WORK ITEM:
From first line to last, copy the listing exactly and omit its pictures.

DATASET CONTENT:
☆ ☆ ☆ ☆ ☆ ☆ ☆
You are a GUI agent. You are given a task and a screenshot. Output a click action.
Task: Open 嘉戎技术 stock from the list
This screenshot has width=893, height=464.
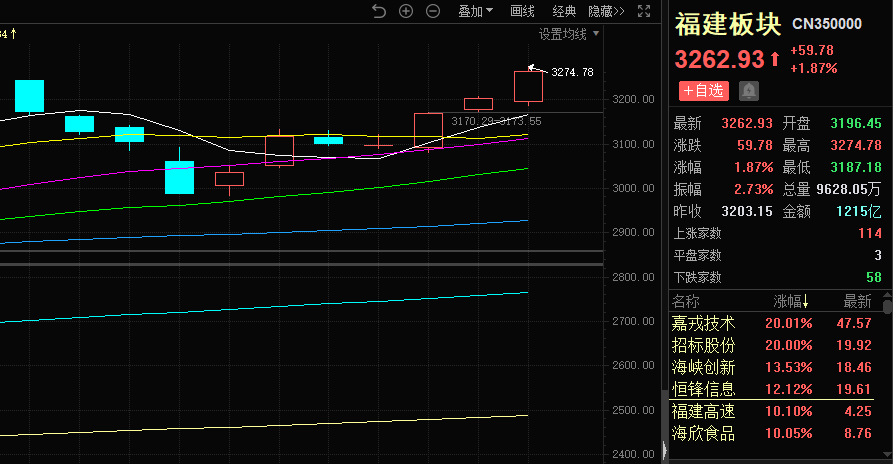click(703, 323)
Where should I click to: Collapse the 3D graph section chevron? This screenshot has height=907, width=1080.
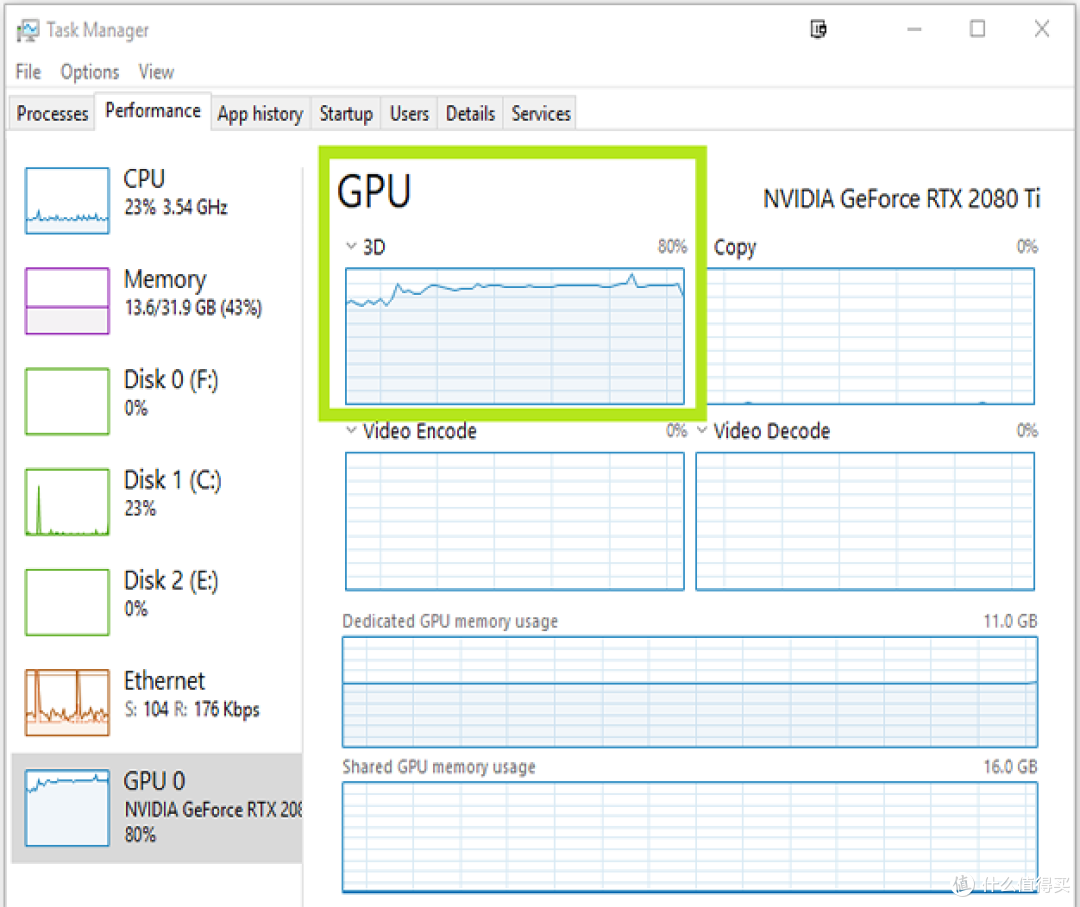click(x=352, y=246)
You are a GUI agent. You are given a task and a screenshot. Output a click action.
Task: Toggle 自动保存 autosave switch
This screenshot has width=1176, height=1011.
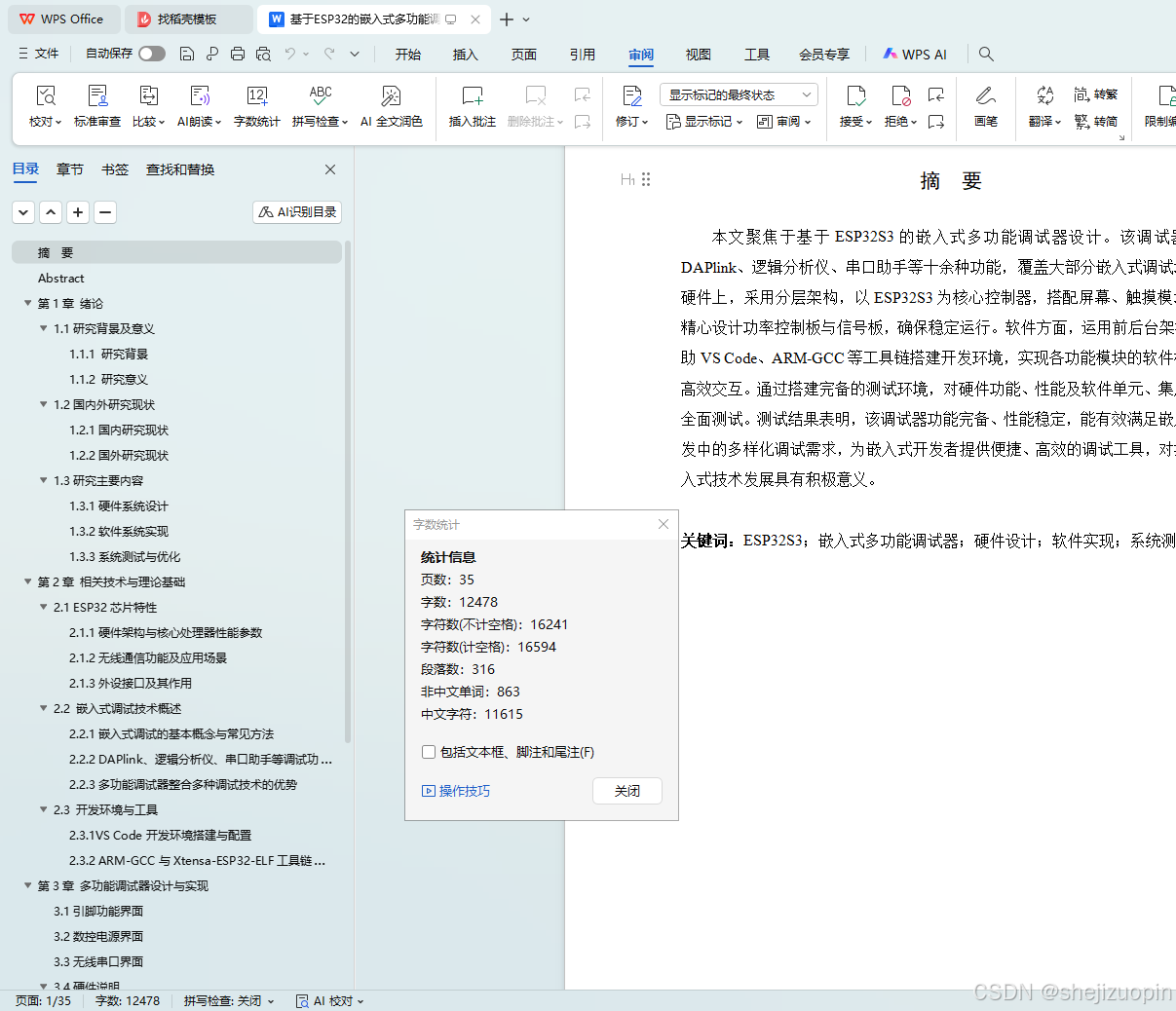[x=152, y=55]
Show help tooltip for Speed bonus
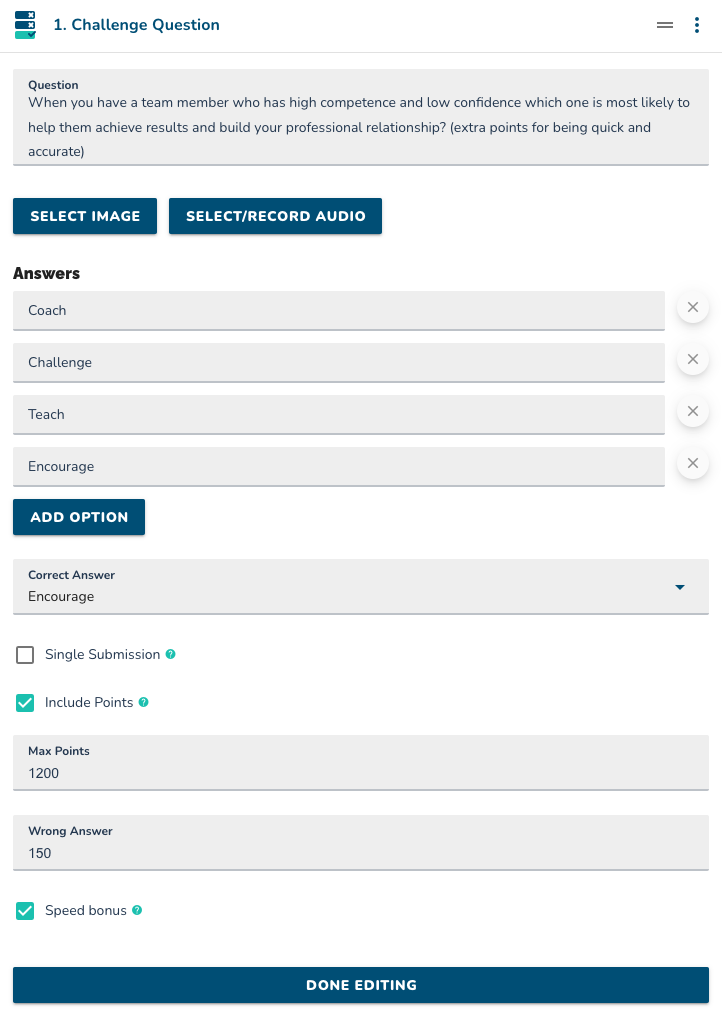Image resolution: width=722 pixels, height=1014 pixels. pyautogui.click(x=137, y=911)
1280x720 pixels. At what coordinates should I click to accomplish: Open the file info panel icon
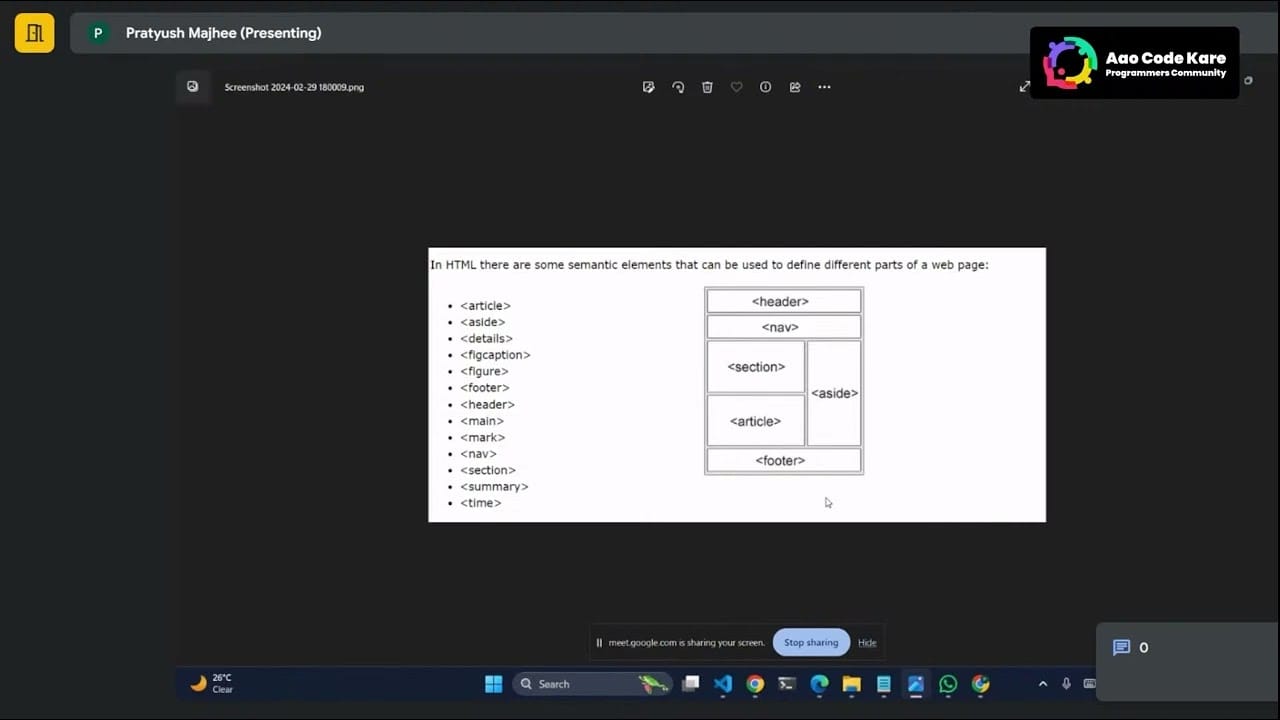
☆ ☆ ☆ ☆ ☆ ☆ ☆
FINISHED EXERCISE:
You are a GUI agent. You are given a task and a screenshot. Output a click action.
Task: Open 嘉戎技术 stock from the list
This screenshot has width=893, height=464.
click(703, 323)
Where should I click to: Collapse the 3D graph section chevron? This screenshot has height=907, width=1080.
click(x=352, y=246)
You are a GUI agent. You are given a task and a screenshot. Output a click action.
Task: Toggle 自动保存 autosave switch
This screenshot has width=1176, height=1011.
[x=152, y=55]
Show help tooltip for Speed bonus
Image resolution: width=722 pixels, height=1014 pixels. pyautogui.click(x=137, y=911)
1280x720 pixels. At what coordinates should I click to accomplish: Open the file info panel icon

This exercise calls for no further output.